Files, filenames, and bins

IFCB collects data for a sample and stores it in three files:

  • The header file, containing metadata
  • The ADC file, containing non-image data
  • The ROI file, containing image data

File names include the date and time that the sample was run, and the instrument number identifying the IFCB that ran the sample.

Here's an example set of file names:

D20150314T203456_IFCB102.hdr
D20150314T203456_IFCB102.adc
D20150314T203456_IFCB102.roi

These three files contain all data for a sample run by IFCB 102 on March 14, 2015 at 20:34:56 UTC. The .hdr file contains metadata, the .adc file contains non-image data, and the .roi file contains image data.

To be easily accessible, all three files for each sample should be placed in the same directory, which is what IFCB does on its internal hard drive.

Terminology

These data files are called "raw" data because they contain the data collected by the instrument, rather than the results of processing that data in any way.

Because each set of three data files is a "bin" of target and image data, pyifcb uses the term "bin" to refer to a file set.

Targets and images

Non-image data is tabular data where each row represents a target. Data for each target includes fluorescence and scattering measurements along with technical information such trigger number and image size. Not all targets are associated with an image, but each image is associated with a target. Targets are numbered consecutively in each file set starting with target number 1.

Images are not all the same size. Each image is a crop of a single video frame, and because it represents a region of interest in the frame, IFCB images are referred to as "regions of interest" or "ROIs".

Persistent identifiers (PIDs) and local identifiers (LIDs)

Every set of raw data files conceptually has a persistent identifier, or PID. This identifier is derived from the filename, or in the case of web-accessible files, the URL. A PID typically includes the part of the raw data filenames that does not include the extension. For the example above, the PID is:

D20150314T203456_IFCB102

A PID in this form is also called a local identifier, or LID. For raw data access, the PID and LID are usually the same. For URL-based access, the LID includes the part of the URL after the final slash and before the extension.

Caveats

Older file formats

Older pre-commercial IFCBs have a different file naming convention.
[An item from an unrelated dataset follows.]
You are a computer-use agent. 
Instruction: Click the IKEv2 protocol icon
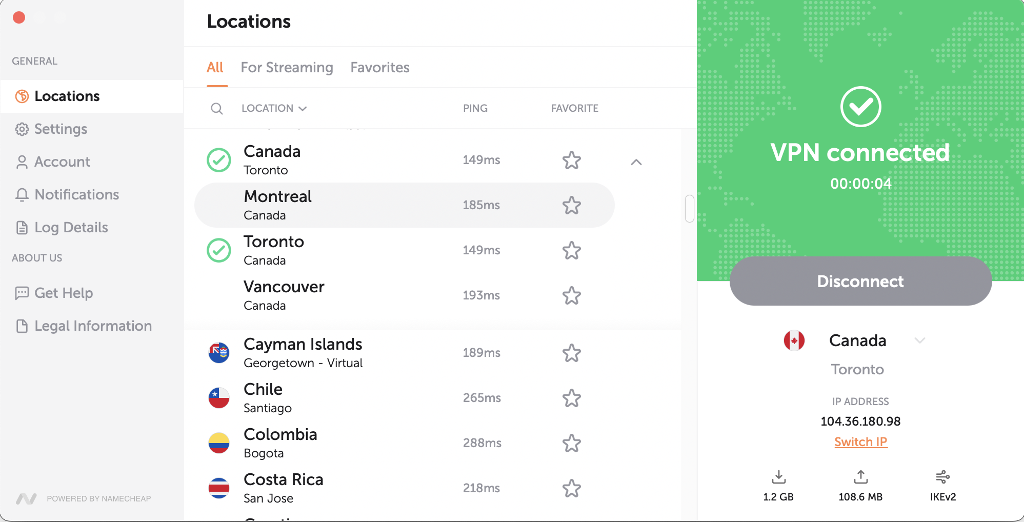(x=942, y=477)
Here's an example filename for one of these older IFCBs:

IFCB5_2016_032_012345.adc

This file would contain the non-image data for a sample taken by IFCB 5 on February 1, 2016 at 01:23:45 UTC.
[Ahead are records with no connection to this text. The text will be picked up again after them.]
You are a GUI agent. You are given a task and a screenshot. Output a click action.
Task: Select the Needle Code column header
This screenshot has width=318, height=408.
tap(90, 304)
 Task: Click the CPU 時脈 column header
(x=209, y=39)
Also, in some cases the data for one sample will be split into two sets of three files, where the timestamp on the second file indicates when the split occurred rather than when the initial sample run started.

PIDs and LIDs for targets and products

PIDs can contain information above and beyond what is in the filename. They can include target numbers, extensions, and product names. These are typically not relevant for raw data access, but pyifcb provides access to them.